Re: [PATCH v2 2/6] futex: Use RCU-based per-CPU reference counting instead of rcuref_t

From: André Draszik
Date: Wed Jul 30 2025 - 08:23:20 EST


On Thu, 2025-07-10 at 13:00 +0200, Sebastian Andrzej Siewior wrote:
> From: Peter Zijlstra <peterz@xxxxxxxxxxxxx>
>
> The use of rcuref_t for reference counting introduces a performance bottleneck
> when accessed concurrently by multiple threads during futex operations.
>
> Replace rcuref_t with special crafted per-CPU reference counters. The
> lifetime logic remains the same.
>
> The newly allocate private hash starts in FR_PERCPU state. In this state, each
> futex operation that requires the private hash uses a per-CPU counter (an
> unsigned int) for incrementing or decrementing the reference count.
>
> When the private hash is about to be replaced, the per-CPU counters are
> migrated to a atomic_t counter mm_struct::futex_atomic.
> The migration process:
> - Waiting for one RCU grace period to ensure all users observe the
>   current private hash. This can be skipped if a grace period elapsed
>   since the private hash was assigned.
>
> - futex_private_hash::state is set to FR_ATOMIC, forcing all users to
>   use mm_struct::futex_atomic for reference counting.
>
> - After a RCU grace period, all users are guaranteed to be using the
>   atomic counter. The per-CPU counters can now be summed up and added to
>   the atomic_t counter. If the resulting count is zero, the hash can be
>   safely replaced. Otherwise, active users still hold a valid reference.
>
> - Once the atomic reference count drops to zero, the next futex
>   operation will switch to the new private hash.
>
> call_rcu_hurry() is used to speed up transition which otherwise might be
> delay with RCU_LAZY. There is nothing wrong with using call_rcu(). The
> side effects would be that on auto scaling the new hash is used later
> and the SET_SLOTS prctl() will block longer.
>
> [bigeasy: commit description + mm get/ put_async]

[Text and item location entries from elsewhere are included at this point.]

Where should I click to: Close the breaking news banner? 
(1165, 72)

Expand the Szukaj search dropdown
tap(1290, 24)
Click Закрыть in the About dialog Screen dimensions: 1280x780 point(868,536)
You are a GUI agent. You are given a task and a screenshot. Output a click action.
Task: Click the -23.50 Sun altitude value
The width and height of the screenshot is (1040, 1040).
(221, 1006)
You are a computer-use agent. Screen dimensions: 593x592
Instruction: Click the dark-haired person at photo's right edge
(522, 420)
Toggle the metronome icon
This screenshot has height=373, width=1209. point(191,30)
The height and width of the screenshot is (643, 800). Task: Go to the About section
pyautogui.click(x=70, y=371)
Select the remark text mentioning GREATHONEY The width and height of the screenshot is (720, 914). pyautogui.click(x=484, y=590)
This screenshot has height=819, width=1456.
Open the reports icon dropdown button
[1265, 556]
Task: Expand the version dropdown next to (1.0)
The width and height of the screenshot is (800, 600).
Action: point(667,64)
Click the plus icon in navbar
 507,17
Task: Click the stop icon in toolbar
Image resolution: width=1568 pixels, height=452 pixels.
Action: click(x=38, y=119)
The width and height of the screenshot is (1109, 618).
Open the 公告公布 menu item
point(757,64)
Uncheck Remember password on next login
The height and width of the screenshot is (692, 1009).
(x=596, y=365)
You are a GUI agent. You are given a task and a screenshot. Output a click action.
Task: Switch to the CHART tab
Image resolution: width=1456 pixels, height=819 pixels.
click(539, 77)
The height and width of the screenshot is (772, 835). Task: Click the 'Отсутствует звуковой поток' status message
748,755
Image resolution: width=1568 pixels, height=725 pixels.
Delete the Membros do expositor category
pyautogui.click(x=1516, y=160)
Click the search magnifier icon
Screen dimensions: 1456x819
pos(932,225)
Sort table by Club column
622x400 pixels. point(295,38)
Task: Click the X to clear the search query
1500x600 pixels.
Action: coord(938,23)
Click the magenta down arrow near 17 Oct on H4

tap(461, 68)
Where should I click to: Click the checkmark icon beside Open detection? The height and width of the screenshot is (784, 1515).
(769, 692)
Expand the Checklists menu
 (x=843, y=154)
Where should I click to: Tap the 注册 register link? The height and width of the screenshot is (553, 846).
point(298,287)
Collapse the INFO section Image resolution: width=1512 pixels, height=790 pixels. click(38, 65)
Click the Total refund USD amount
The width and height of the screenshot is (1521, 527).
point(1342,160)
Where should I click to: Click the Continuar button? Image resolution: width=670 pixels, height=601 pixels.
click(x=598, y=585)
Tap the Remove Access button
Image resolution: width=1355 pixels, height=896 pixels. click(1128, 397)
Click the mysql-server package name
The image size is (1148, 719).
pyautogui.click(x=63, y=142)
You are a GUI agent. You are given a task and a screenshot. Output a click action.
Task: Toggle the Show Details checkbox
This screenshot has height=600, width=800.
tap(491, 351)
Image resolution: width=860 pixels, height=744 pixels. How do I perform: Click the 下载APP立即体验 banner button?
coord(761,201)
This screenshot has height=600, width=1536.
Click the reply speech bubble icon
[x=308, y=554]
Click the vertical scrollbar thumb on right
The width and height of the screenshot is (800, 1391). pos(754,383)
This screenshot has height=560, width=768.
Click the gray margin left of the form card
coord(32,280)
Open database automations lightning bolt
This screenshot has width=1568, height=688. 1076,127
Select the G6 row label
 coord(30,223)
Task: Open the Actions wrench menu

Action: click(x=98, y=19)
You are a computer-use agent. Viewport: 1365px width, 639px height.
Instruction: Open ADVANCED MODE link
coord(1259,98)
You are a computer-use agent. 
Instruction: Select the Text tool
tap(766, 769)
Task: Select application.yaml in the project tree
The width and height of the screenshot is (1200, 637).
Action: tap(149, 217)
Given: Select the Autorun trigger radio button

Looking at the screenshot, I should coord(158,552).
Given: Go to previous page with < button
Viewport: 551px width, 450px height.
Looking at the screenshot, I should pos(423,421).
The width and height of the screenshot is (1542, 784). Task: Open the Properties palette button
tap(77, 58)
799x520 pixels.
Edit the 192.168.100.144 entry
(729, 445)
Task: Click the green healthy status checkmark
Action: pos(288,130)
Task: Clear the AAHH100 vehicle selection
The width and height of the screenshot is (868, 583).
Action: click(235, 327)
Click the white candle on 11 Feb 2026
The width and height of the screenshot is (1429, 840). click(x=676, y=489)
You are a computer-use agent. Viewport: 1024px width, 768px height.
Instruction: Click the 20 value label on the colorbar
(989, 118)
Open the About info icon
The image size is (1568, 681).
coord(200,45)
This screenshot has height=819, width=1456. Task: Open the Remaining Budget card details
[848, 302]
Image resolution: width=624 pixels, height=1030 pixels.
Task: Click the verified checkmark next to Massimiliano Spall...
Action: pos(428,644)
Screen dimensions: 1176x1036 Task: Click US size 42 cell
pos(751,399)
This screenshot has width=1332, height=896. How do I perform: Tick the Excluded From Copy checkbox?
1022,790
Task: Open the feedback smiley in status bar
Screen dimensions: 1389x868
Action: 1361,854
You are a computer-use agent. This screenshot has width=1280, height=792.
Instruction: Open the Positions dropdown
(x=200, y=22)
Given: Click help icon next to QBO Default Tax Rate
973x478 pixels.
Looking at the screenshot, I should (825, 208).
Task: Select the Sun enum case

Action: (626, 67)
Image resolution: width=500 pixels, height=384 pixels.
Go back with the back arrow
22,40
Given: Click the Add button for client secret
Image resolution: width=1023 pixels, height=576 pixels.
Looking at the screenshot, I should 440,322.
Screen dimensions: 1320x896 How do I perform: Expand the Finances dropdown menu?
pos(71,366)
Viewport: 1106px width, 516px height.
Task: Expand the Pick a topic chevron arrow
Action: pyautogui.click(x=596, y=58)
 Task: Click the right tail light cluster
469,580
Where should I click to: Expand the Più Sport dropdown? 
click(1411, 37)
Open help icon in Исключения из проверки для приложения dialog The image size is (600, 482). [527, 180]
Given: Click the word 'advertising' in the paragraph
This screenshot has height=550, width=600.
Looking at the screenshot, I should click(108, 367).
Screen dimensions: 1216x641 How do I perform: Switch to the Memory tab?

kmemleak complains about a new memleak with this commit:

[ 680.179004][ T101] kmemleak: 1 new suspected memory leaks (see /sys/kernel/debug/kmemleak)

$ cat /sys/kernel/debug/kmemleak
unreferenced object (percpu) 0xc22ec0eface8 (size 4):
comm "swapper/0", pid 1, jiffies 4294893115
hex dump (first 4 bytes on cpu 7):
01 00 00 00 ....
backtrace (crc b8bc6765):
kmemleak_alloc_percpu+0x48/0xb8
pcpu_alloc_noprof+0x6ac/0xb68
futex_mm_init+0x60/0xe0
mm_init+0x1e8/0x3c0
mm_alloc+0x5c/0x78
init_args+0x74/0x4b0
debug_vm_pgtable+0x60/0x2d8
do_one_initcall+0x128/0x3e0
do_initcall_level+0xb4/0xe8
do_initcalls+0x60/0xb0
do_basic_setup+0x28/0x40
kernel_init_freeable+0x158/0x1f8
kernel_init+0x2c/0x1e0
ret_from_fork+0x10/0x20

And futex_mm_init+0x60/0xe0 resolves to
mm->futex_ref = alloc_percpu(unsigned int);
in futex_mm_init().

Reverting this commit (and patches 3 and 4 in this series due to context),
makes kmemleak happy again.

Cheers,
Andre'